Saturday, May 01, 2010

A quick aside:

I tend not to think of Ron Johnson as being part of the “Shambling” bands category, for no better reason perhaps than that I liked them and I really didn’t like, say, the Pastels or Primal Scream, or Talulah Gosh. Actually I don’t really understand if the term applies to everything on C86, which I think is a fairly diverse record.
Let’s bear in mind I was sixteen when C86 came out and into Punk, Goth, Psychobilly, and American hardcore and Ron Jonson stuff seemed to fit into this broad set of interests i.e. it had the virtue of having an off-kilter aggression and kind of flailing, acerbic grooviness that seemed to connect it, backwards in time to stuff like the Birthday Party and the Pop Group , Pere Ubu, Devo to Beefheart and Zappa to contemporary not-quite-yet-noise acts in the U.S. like Breaking Circus, Rifle Sport, early Live Skull, Scratch Acid and then on to that genre that went by the unfortunate term “pigfuck” Pussy Galore, early White Zombie, the Jesus Lizard, Drunktank, Mule (plus several other examples I could probably dredge up from my already overloaded memory if I had a go).
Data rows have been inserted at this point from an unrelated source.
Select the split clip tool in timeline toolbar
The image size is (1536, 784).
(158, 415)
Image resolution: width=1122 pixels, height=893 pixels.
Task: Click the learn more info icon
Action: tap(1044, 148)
So I don’t really understand why on one level they’re not an extension of post punk and quite opposed to Indy’s return to the Sixties. Simon probably deals with this in Rip It UP, but I unfortunately don’t have a copy to hand, having selflessly left my copy in the Moravian hinterland with Bonsai Silverback

I guess RNJNSN is an extension of what at some point in the blogworld was being referred to as “Jerky”, of which The Knack’s “My Sharona” (about which more later) seems to be the great Pop example. I honestly thought of them as being an attempt at dance –music, for those who can’t dance. I suppose what underlines the Ron Johnson bands in some ways is embarrassment: the body is uncontrollable, can’t get into the groove, it swivels, pivots and flaps in an ill-disciplined, sexless whiteboy way, the music tries to gather up and convert this nervous energy into a form that turns that inability (or the suspicions of /desire to correct all the smoothly pistoning phallocentricism of funk and rock) into a polymorphous, poly-arhythmic dispersal of the energy away to the elbows, the knees, the shoulders, the feet, harvesting the awkwardness (awkwardness is an energy!) and reinvesting it in the skittery, the lunging, the spastic, the disoriented/ing. Dislocation dance/contort yourself. Kev Hopper’s bass is always twanging and ballooning around the mid-range, kind of elastically ungroovy and floating as though he’s trying to fight it down into its proper place ( I really like “Quirk Out”. “A Fierce Pancake” less so) Their bodies, the instruments, their words betray them. In the wackiness and the rather elliptical/nonsensical lyrics another kind of embarrassment is manifest: fear of direct emotional expression, fear of sincerity, neither the happy banality of the love song nor the commitment of poetry/politics are available ( The Redskins). I suppose in this sense they overlap with the other shamblers in that there’s a certain avoidance going on, a certain shame, a being positioned outside the “normal” pleasures but this agitated inbetween-ness has a kind of fumbling, striving quality I like, an unlocalizable kinetic force, a decentered drive. The RNJNSN bands seem to exist as series of frantic tangents on and hectic circumventings of the impossible pleasures of unselfconsciousness, which I think is as good a musical description of the British character as you could get.

So I understand why in one sense the appellation “shambling”, there’s an element of abjection in the Ron Johnson stuff, as well as a skewed triumphalism (completely absent from the Creationy-side of C86, which is kind of aggressively, self-assertingly twee, and therefore undercuts the sympathy one might feel toward it) my deep discomfort with my unruly, angular body needs a music to match it. Hence my slightly incredulity-inducing reference to Wonky: it's all clubfeet, off the beat, hey there’s no wrong way to dance to this, what a relief! If you check out the McKenzies there’s a definite white soul-boy thing going on, (Dexy’s without Kevin Rowland's pathologically projected passion), bIG FLAME have a kind of James White style bequiffed psychobilly vibe.

Additional point: I can’t believe he’s gone and blogged Spirit of Radio, which is actually one of my Broinlaw’s favourite tunes and which I was going to dedicate to him. I mean attack ME, by all means, but now you’re starting to drag my FAMILY into this.